著 者:メリッサ・ダ・コスタ 訳:山本知子
出版社:講談社
出版日:2025年9月16日 第1刷 2026年4月9日 第4刷 発行
評 価:☆☆☆☆(説明)
2026年の本屋大賞 翻訳小説部門 第1位受賞作
読み終わって「考えられる限り最高の終わり方だ」と思った本
主人公はエミル、フランス中部のロアンヌに住む26歳の青年。若年性アルツハイマー病と診断され、余命は長くても約2年と告げられる。家族や友人の同情や、優しさにさえ耐えられない思いがして、家を離れてキャンピングカーで人生最後の旅に出ることを決意する。
彼はネットの掲示板に「人生最後の旅を一緒にしてくれる人を探しています」という募集を出して、旅の同行者を募る。それに応えたのがジョアンヌ。

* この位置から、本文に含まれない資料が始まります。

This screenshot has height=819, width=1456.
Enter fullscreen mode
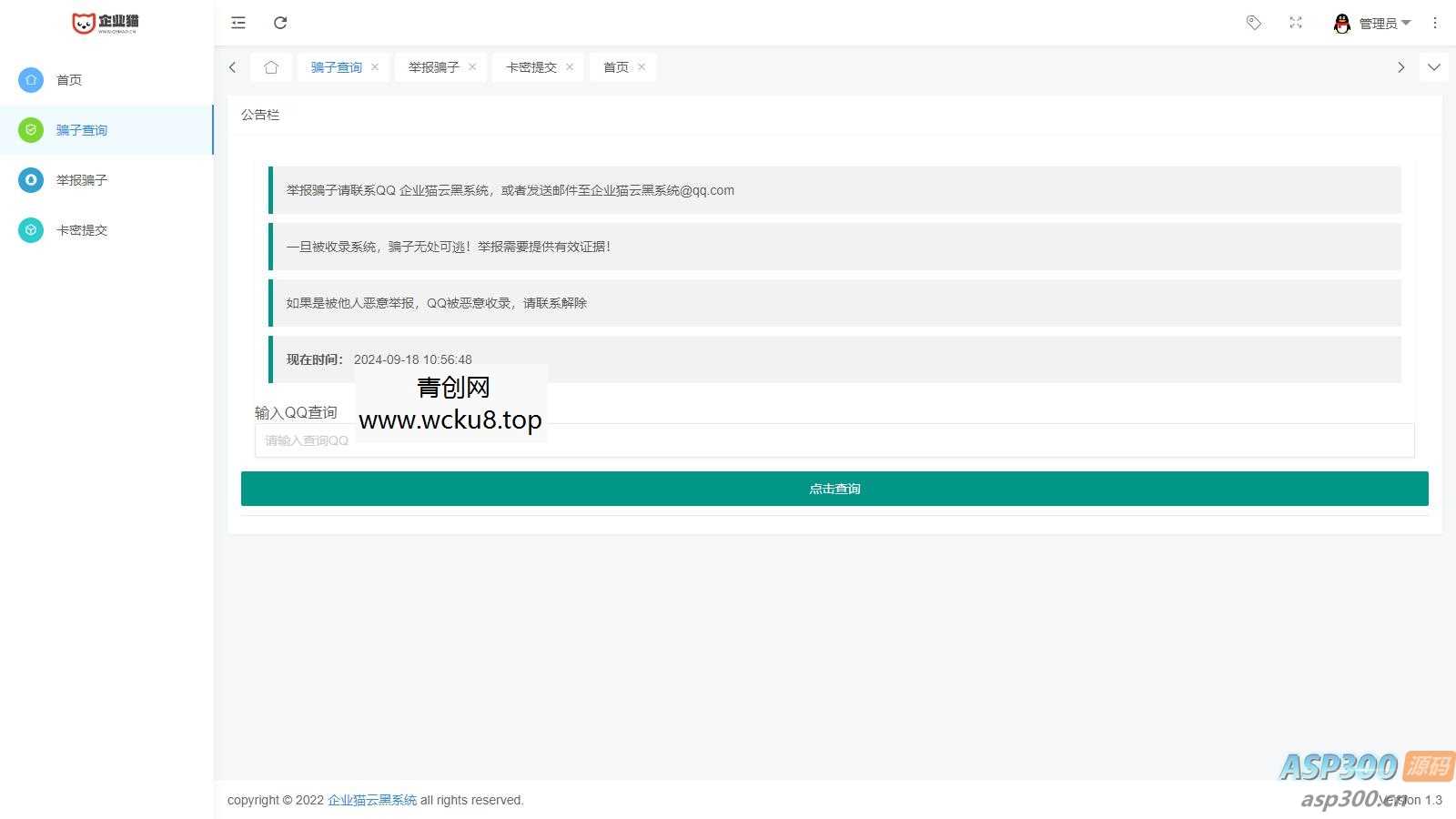[1296, 23]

29歳の女性でフランス北西部のサン・シュリアックからはるばると来るという。
物語は、こうして始まったエミルとジョアンヌの、キャンピングカーでのピレネー地方への旅を描く。ジョアンヌは最初は自分のことをほとんど話さないが、旅が進むにつれて少しずつ、彼女も心に深い傷を持つことが分かってくる。それに合わせるように、エミルの症状が進行していく...
切ない。私の身近にはエミルと同様の病の人はいないけれど、想像するだけで切ない。もし、エミルと重ねてしまう身近な人がいたら、いたたまれないかもしれない。また、エミルの家族にしてみれば、最愛の家族が突然いなくなったわけで、その心中は推し量ることもできない。

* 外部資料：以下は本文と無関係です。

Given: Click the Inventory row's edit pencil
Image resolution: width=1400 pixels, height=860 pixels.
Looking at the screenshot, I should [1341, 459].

一番印象に残っているのは、ジョアンヌがエミルにケーキの味わい方を教えるシーン。「今、ここ」に五感を集中させることで、ひとかけのケーキを食べることが、こんなにも多幸感にあふれるとは…
エミルは本当にすばらしい旅の伴侶を得たと思う。それは、残される家族にとってもそうだった。そのことで、私にとっても、この切ない物語を読んだことが救いに満ちた経験となった。